2 - ÇOK DÜŞÜK KALORİLİ BESLENMEYİN
Özellikle kilo kontrolü sağlamak isteyen kişilerin yaptıkları hataların başında çok düşük enerji, yani kalori almak ve bir besin grubunu tümüyle beslenme listesinden çıkarmak geliyor. "Uzun süre çok düşük enerji almanız durumunda, vücudunuz enerji depolarını korumak adına, çareyi yağ hücrelerinden salınan iştah hormonlarını artırmakta buluyor" uyarısında bulunan Beslenme ve Diyet Uzmanı Demet Cerit şu bilgileri veriyor: "Bu durum, vücudun en hızlı biçimde enerji sağlayabileceğini bildiği yüksek karbonhidrat içeren besinlere olan ilginin artmasına yol açıyor ve tatlı krizleri baş gösteriyor. Proteinler ile yağlar karbonhidratlara göre daha yavaş sindirildikleri için uzun süreli tokluk sağlıyor. Yetersiz tüketilmeleri durumunda çabuk acıkma ve öğünden hemen sonra tatlı bir şeyler tüketme isteği oluşuyor. Bu nedenle yeterli enerji almaya ve besin öğelerini dengeli bir biçimde tüketmeye özen gösterin."
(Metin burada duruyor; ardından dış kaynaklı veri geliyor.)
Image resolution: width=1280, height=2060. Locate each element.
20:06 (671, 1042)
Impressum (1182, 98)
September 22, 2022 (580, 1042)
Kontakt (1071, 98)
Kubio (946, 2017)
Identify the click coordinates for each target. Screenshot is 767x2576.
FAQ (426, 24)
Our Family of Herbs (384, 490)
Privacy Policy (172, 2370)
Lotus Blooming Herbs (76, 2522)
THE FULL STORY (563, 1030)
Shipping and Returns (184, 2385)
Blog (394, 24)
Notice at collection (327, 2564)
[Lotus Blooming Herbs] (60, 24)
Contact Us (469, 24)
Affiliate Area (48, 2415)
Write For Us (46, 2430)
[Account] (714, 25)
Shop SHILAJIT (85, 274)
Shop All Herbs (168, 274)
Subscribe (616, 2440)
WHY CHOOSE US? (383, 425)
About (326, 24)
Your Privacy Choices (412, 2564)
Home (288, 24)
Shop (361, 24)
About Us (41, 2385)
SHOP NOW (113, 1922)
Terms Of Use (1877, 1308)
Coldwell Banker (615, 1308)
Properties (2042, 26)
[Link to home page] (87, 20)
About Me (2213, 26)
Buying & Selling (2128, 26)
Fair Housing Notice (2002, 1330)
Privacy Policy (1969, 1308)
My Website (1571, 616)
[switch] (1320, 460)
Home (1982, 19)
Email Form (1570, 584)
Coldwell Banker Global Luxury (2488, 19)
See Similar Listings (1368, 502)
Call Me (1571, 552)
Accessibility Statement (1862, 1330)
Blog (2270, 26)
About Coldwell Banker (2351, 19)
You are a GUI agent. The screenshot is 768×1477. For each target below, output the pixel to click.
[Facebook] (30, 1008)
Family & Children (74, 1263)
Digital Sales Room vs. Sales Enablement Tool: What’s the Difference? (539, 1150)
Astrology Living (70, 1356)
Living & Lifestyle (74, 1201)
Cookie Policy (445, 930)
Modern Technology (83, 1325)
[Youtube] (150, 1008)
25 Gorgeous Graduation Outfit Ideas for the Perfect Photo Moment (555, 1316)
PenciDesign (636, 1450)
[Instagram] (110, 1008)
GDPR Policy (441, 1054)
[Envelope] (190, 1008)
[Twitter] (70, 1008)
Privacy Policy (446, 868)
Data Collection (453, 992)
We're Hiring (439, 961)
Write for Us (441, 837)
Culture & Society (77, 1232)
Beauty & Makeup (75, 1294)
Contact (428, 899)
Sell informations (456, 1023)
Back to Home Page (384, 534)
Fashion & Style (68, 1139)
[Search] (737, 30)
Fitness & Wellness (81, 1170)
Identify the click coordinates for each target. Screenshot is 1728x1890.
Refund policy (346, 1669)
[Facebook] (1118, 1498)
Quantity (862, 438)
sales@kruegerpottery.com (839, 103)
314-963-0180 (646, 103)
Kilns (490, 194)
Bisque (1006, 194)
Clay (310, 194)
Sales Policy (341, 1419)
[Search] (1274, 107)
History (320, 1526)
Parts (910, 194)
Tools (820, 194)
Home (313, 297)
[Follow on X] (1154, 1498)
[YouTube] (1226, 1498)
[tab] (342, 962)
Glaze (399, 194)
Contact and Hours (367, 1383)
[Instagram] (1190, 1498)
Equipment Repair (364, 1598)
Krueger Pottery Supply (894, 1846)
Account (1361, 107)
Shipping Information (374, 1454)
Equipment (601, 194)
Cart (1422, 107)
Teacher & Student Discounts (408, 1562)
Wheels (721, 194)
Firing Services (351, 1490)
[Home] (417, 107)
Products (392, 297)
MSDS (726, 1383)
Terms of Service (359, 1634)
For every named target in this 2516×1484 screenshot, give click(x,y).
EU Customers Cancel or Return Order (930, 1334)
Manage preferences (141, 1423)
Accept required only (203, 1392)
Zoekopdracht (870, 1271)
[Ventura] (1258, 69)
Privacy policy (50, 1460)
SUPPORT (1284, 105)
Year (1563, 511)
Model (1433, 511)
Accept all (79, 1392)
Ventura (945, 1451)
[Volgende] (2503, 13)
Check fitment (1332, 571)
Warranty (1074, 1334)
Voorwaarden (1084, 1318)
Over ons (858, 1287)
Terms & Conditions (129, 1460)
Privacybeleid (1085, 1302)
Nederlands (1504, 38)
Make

3 - POSA TÜKETİMİNİZİ ARTIRIN
Posa, yani diyet liflerinin sağlığa pek çok faydası mevcut. Posa içeren besinler midenin boşalmasını geciktirerek daha uzun süre tok kalmanıza yardımcı oluyor. Aynı zamanda besinlerin kana daha yavaş karışmasını sağlayarak kan şekeri ve insülin seviyelerinin hızlı yükselmesinin önüne geçiyor. Posa tüketiminizi artırmak için tam tahıllı veya kepekli ürünler tercih etmeye, ana yemeklerde mutlaka sebze yemeği ve salatalara yer vermeye, her gün 1-2 porsiyon meyve tüketmeye, haftalık menünüze en az 2 öğün kuru baklagilleri eklemeye dikkat edin.